Measurement by standards: More recent times
Dimension 1: Assessment
A large change happens in the measurement of learning as a part of the paradigm shift in education from didactic to authentic pedagogy that we have been describing in this book. One aspect of this change is the move away from intelligence testing and testing of memory of factual curriculum contents to assessment of standards. This shift occurs in the last quarter of the 20th century, and by the second decade of the 21st century, standards are nearly universal as the basis for educational measurement (Fuhrman 2001). This is not to say that we don’t still have a lot of educational measurement that looks like the memory tests of old, nor that we don’t still have a long way to go in a journey that takes us to a new place that we want to call ‘synergistic feedback’. But we want to say that, even though many of the tests look much the same as they always have, the paradigm shift is a deceptively large one.
Here we are doing geography in Year 4, with the content-focused approach of didactic teaching and educational measurement. The Department of Education has a syllabus that prescribes ‘The Rivers’ as a topic for the second term of this year. So, when the time comes, the teacher asks their students to open their geography textbooks at Chapter 6, ‘Our Rivers’. They read the chapter, answer a quiz at the end, then just before the end-of-term geography test they memorise the order of the rivers along the coast. They do a test, one of whose questions is which river is between River B and River D. Four alternatives are provided: Rivers A, C, E and X. And, of course, if you know your geography the answer is River C.
Now, here we are doing geography in a standards-based approach. The standards for Year 4 include: ‘can understand and apply landform concepts related to water resources’. The teacher has the students look up information about river systems; asks the students to define a river system; draw a map of the river system in their country; and write a project about one river system, including critical challenges, such as access to water resources and pollution. The students are then marked by the teacher on the quality of their projects – how well they have collected facts, applied geographical concepts and reflected on challenging issues raised by river systems. If they are to have a test at the end, it focuses on problem solving and clarifying concepts, less than remembering facts (Darling-Hammond, Ancess, and Falk 1995).
See Darling-Hammond et al. on Authentic Assessment.

## Direction a
Condense the paragraph of the reading on educational measurement that opens with "Now, here we are doing geography in a standards-based approach" into a short list that keeps its main facts.
The text and the records have no connection to each other.

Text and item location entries

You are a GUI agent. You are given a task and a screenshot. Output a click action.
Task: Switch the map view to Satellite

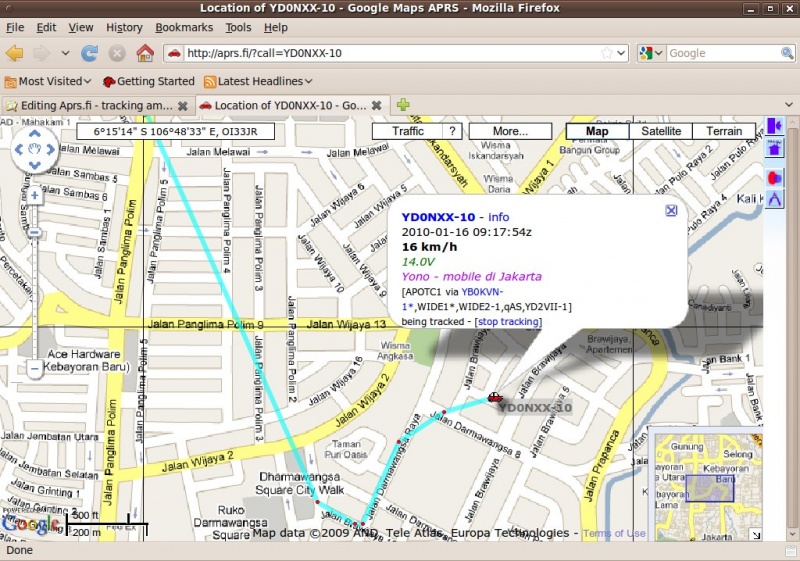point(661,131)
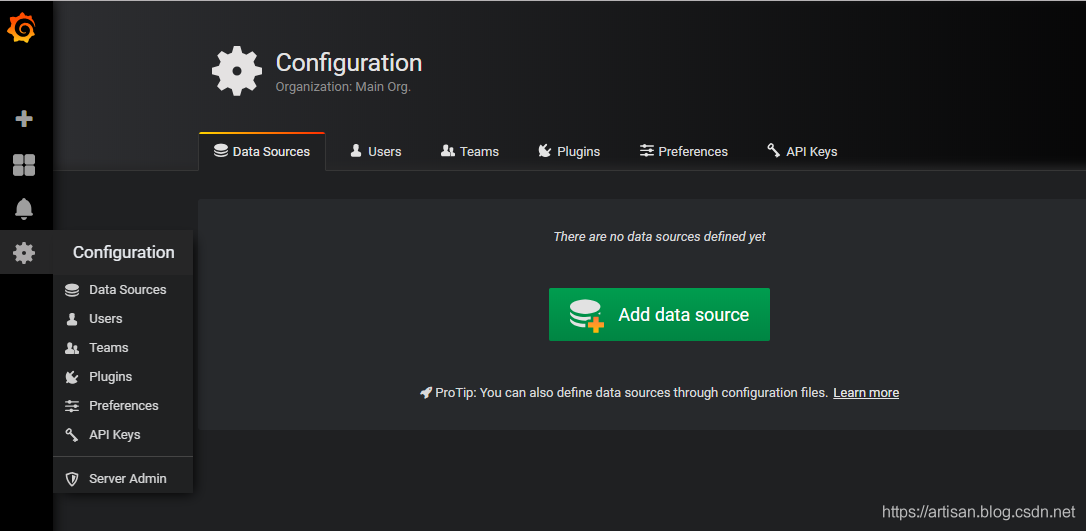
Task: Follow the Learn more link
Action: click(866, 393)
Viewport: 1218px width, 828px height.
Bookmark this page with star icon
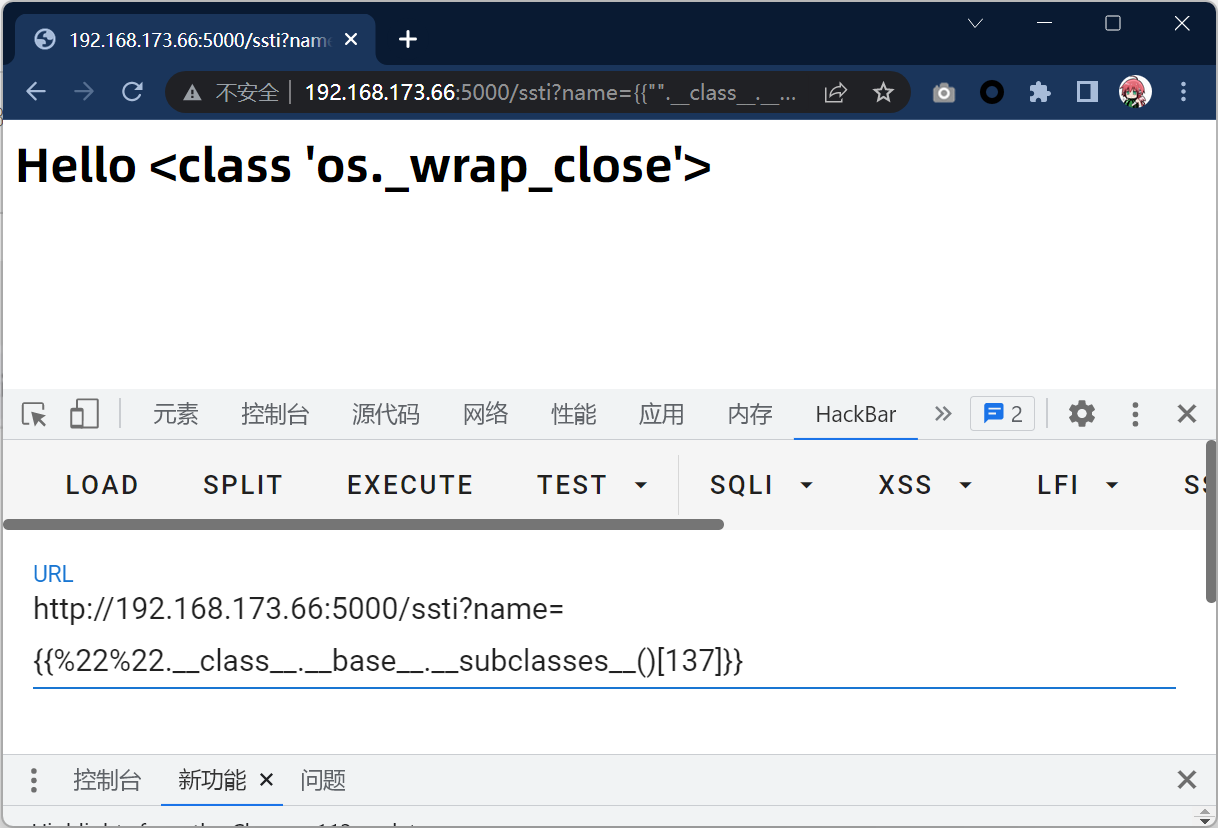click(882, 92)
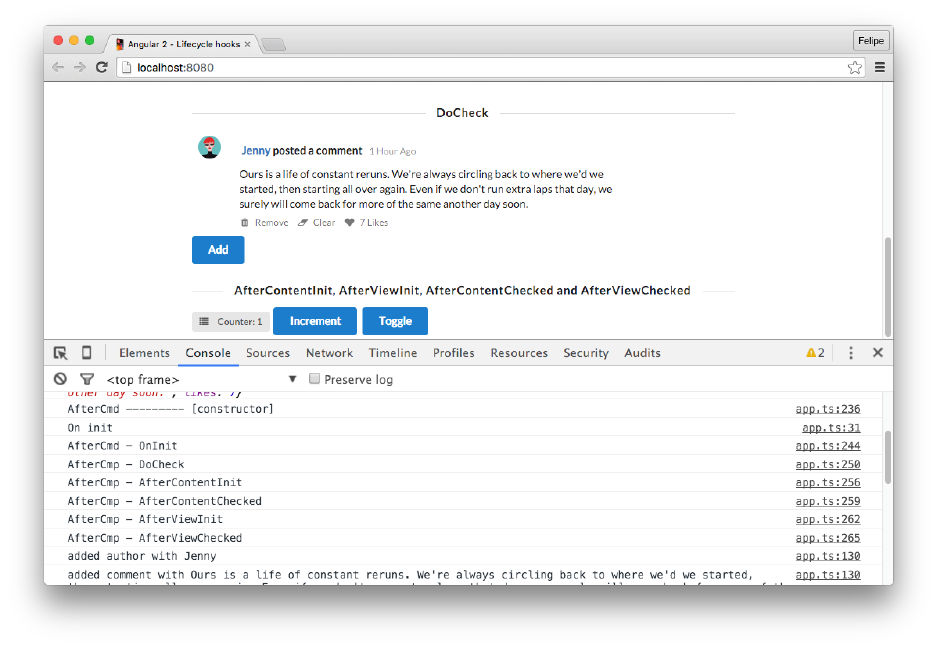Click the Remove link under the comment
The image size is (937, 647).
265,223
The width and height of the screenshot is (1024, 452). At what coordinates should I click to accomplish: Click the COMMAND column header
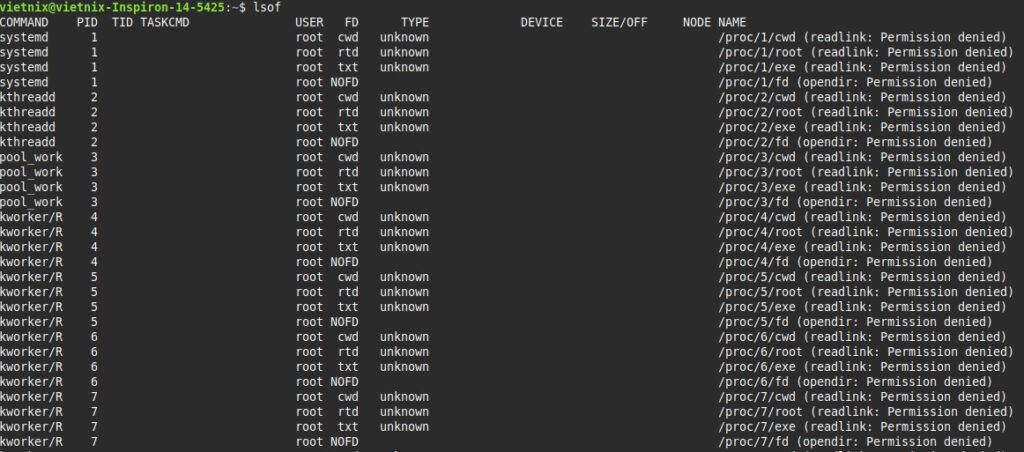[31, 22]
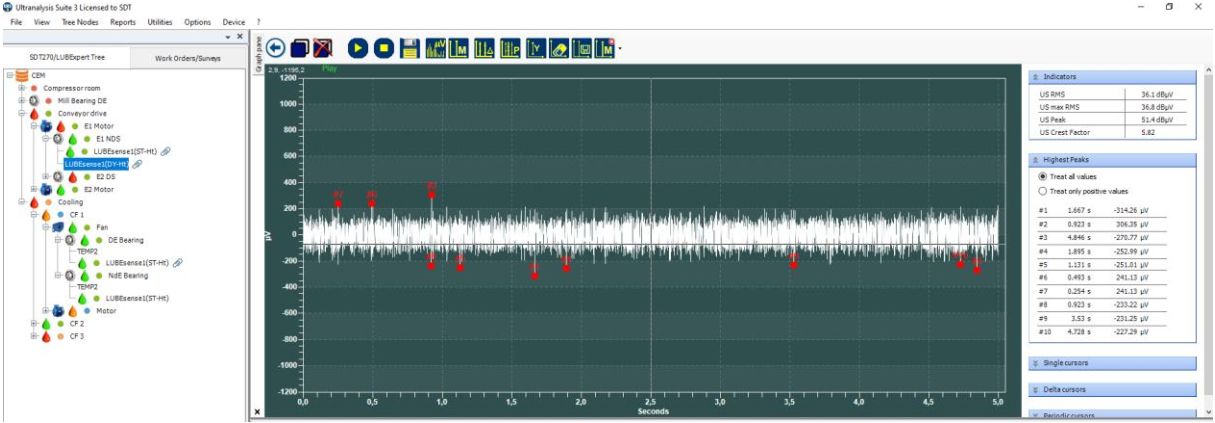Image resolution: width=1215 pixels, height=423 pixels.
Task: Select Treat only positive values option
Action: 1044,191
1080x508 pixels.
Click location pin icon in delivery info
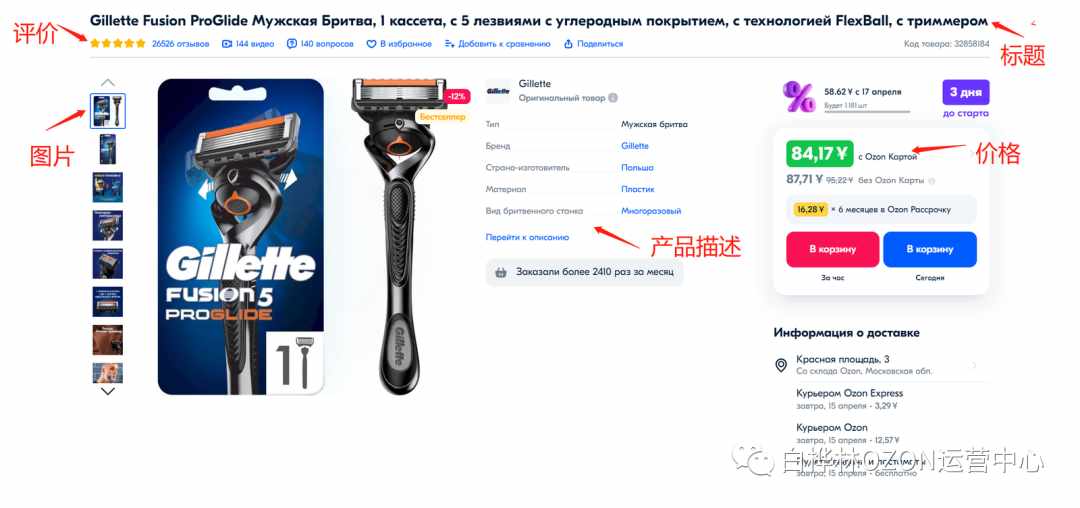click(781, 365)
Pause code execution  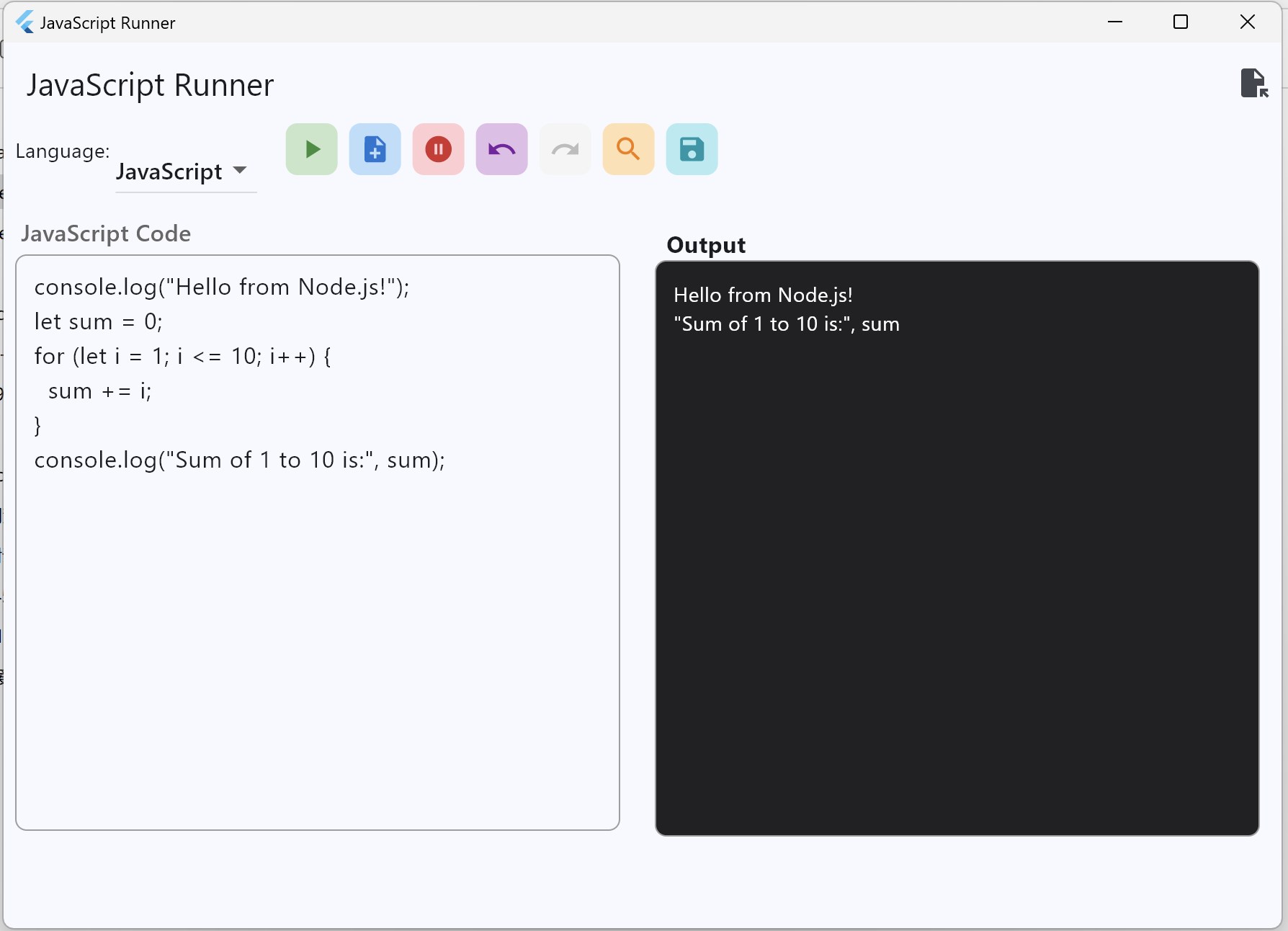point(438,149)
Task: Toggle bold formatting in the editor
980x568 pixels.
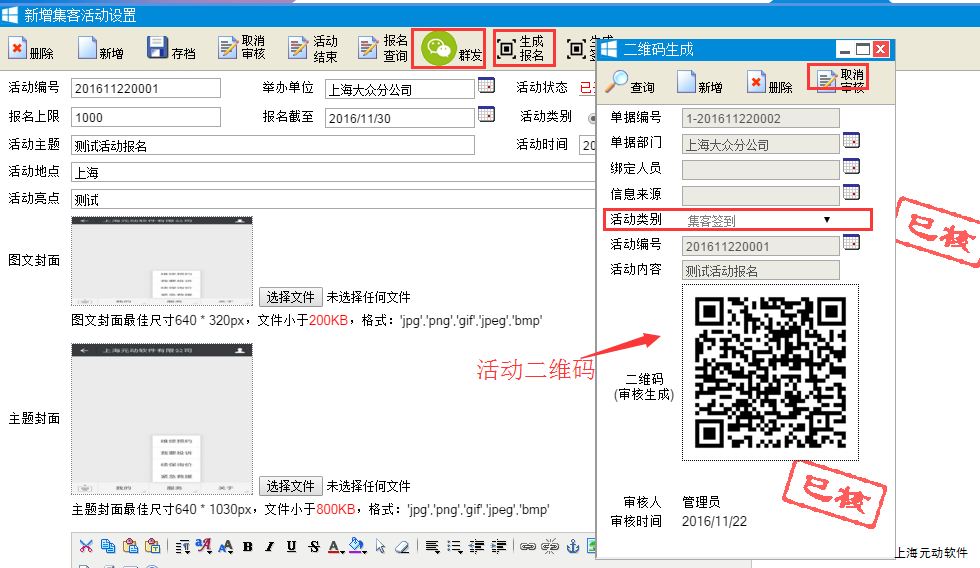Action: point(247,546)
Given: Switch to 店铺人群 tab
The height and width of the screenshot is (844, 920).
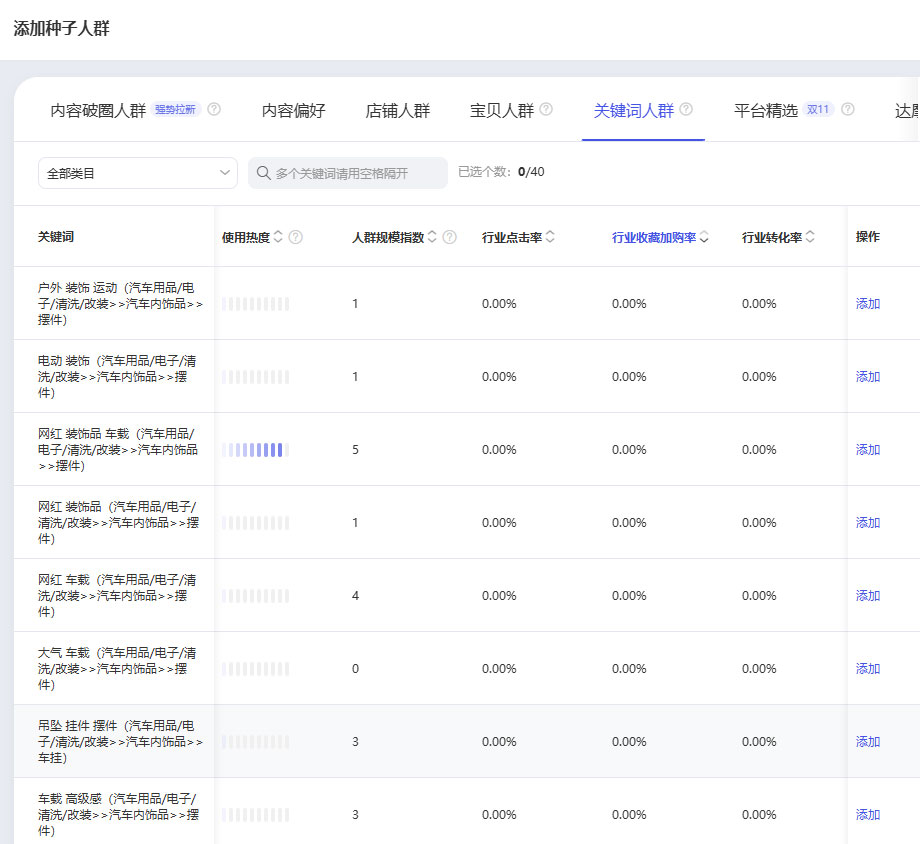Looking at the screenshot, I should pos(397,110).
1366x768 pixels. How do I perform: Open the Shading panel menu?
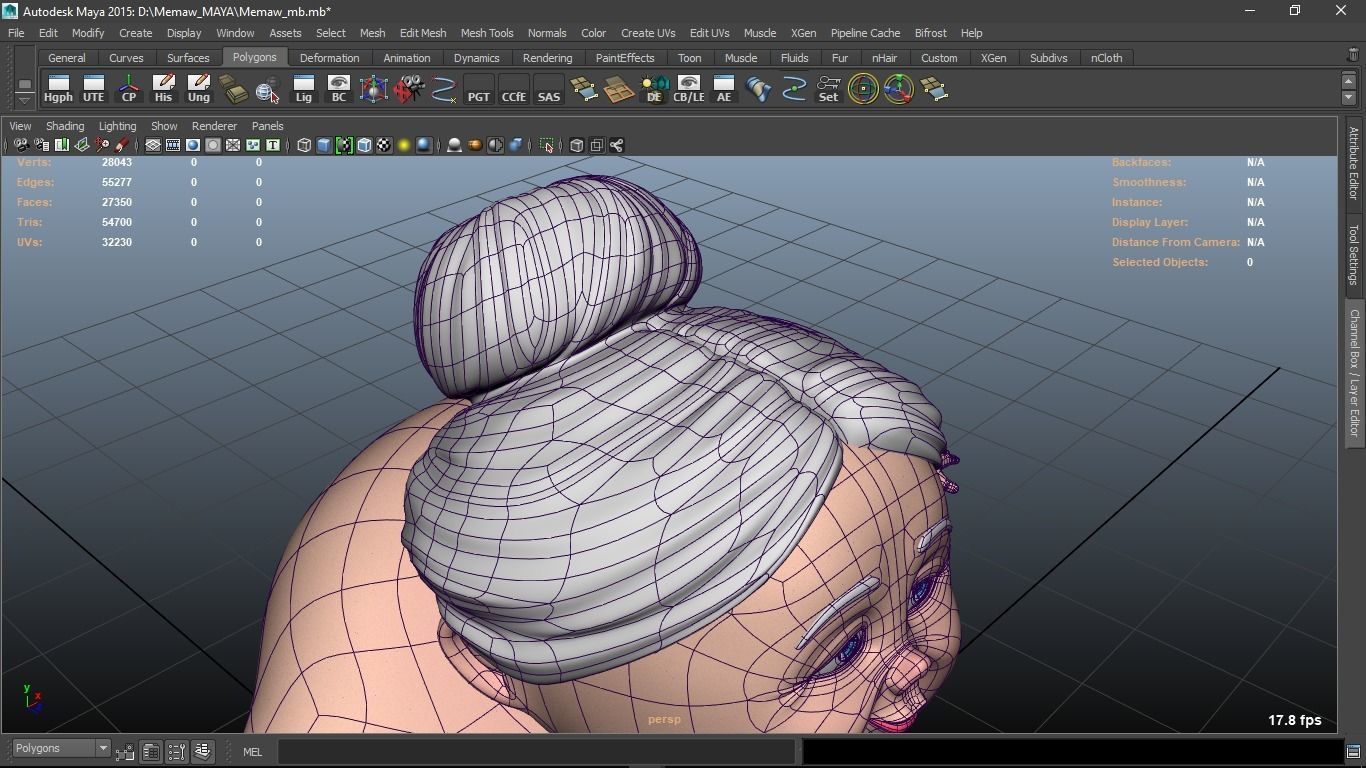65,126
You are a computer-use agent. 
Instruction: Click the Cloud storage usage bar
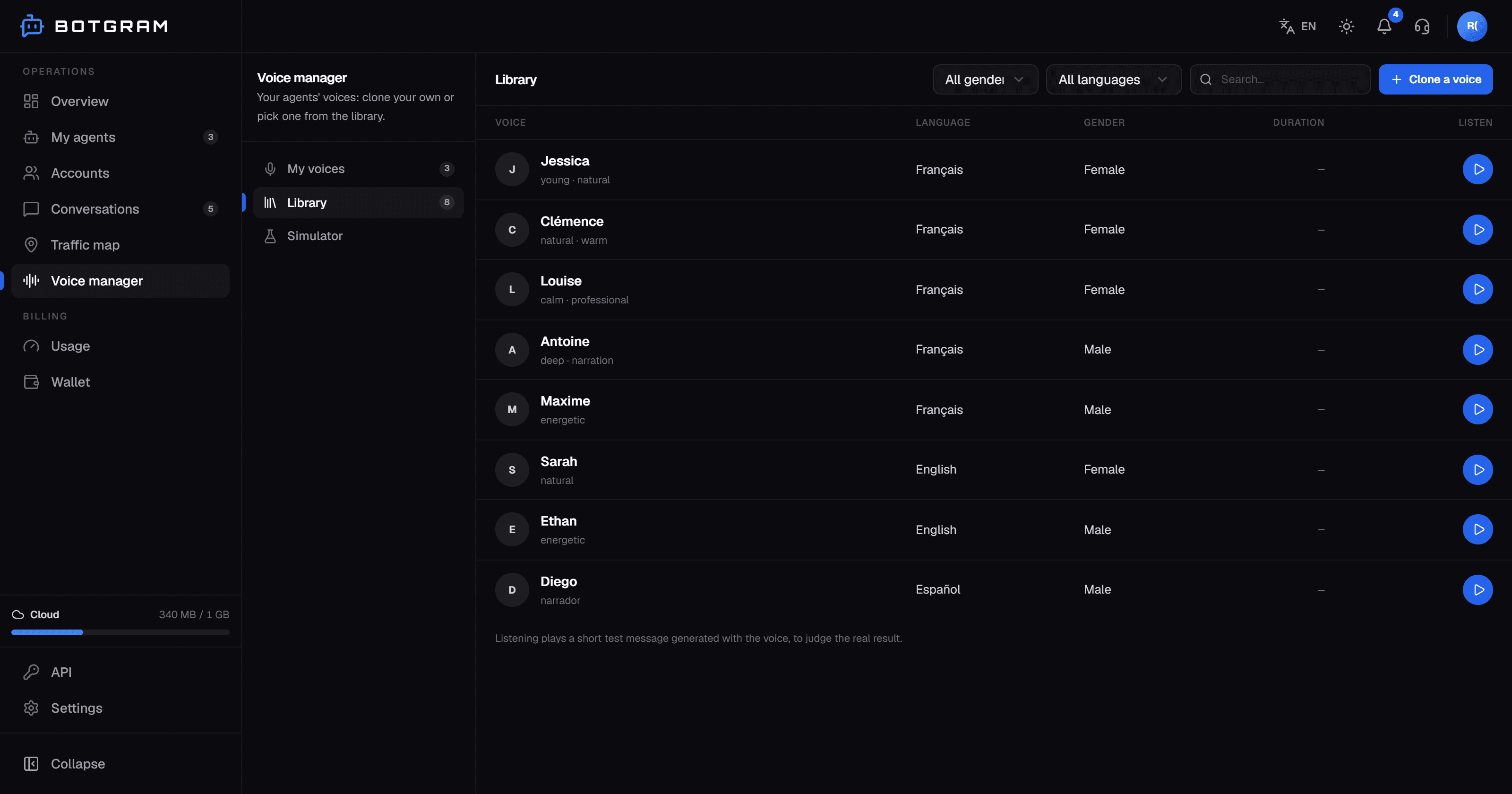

## Direction b
Resize everything in the records from the line containing "1366x768 pixels. How" down to the end of the records. Give those lines again, requests included, but multiply each coordinate in the answers by 1.85 and round to whole numbers, with halves rounded up. Leave the pictures out.

## Response a
- Year 4 standard: "can understand and apply landform concepts related to water resources."
- Students look up information on river systems, define a river system, map their country's river system, and write a project on one river system that covers challenges such as water access and pollution.
- The teacher marks the projects on how well students collected facts, applied geographical concepts, and reflected on challenging issues.
- Any end test focuses on problem solving and clarifying concepts rather than remembering facts.

## Response b
1366x768 pixels. How do I perform: Open the Shading panel menu?
120,233
You are a computer-use agent. 
Instruction: Click the Cloud storage usage bar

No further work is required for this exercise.